'''
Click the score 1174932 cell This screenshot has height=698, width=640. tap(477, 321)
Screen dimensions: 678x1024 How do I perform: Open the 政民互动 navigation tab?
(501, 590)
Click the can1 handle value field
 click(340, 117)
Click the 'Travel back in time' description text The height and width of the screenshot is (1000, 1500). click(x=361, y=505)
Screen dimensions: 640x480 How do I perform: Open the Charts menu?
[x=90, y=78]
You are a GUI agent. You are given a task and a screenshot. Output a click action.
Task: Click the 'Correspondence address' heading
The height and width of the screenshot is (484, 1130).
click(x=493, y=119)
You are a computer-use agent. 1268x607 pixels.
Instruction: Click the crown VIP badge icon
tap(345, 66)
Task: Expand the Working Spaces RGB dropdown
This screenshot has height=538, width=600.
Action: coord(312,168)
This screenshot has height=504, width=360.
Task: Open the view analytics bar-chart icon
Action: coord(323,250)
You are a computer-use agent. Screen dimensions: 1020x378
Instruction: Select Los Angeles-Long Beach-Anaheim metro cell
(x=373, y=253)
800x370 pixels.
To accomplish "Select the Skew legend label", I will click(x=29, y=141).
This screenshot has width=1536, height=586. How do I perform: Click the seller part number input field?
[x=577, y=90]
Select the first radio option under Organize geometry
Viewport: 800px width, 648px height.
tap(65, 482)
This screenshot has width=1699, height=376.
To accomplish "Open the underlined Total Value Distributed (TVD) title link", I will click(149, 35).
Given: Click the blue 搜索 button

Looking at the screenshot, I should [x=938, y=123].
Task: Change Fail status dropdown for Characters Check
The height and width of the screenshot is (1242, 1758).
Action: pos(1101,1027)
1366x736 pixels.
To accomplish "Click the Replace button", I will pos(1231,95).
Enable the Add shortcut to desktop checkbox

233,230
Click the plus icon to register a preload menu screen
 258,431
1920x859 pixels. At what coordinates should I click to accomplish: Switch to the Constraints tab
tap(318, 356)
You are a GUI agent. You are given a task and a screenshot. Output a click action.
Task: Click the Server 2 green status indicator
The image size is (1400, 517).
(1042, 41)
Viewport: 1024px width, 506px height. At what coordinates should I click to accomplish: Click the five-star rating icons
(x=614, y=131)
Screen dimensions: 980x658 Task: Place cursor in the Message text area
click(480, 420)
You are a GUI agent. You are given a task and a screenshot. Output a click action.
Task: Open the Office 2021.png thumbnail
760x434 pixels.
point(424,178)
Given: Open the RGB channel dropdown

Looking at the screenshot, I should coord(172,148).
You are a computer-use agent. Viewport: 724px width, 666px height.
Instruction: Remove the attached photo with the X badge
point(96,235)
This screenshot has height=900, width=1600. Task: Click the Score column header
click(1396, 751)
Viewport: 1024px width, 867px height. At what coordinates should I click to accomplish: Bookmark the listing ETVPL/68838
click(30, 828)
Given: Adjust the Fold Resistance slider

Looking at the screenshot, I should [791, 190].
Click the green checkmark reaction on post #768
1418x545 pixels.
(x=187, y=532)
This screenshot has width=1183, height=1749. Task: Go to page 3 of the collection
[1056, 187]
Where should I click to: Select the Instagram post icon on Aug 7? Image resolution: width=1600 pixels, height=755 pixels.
'''
• [TRY IT] Pull each line containing "post" from the records.

• [RESULT]
Click the green checkmark reaction on post #768
Where should I click to: Select the Instagram post icon on Aug 7? Image resolution: width=1600 pixels, height=755 pixels.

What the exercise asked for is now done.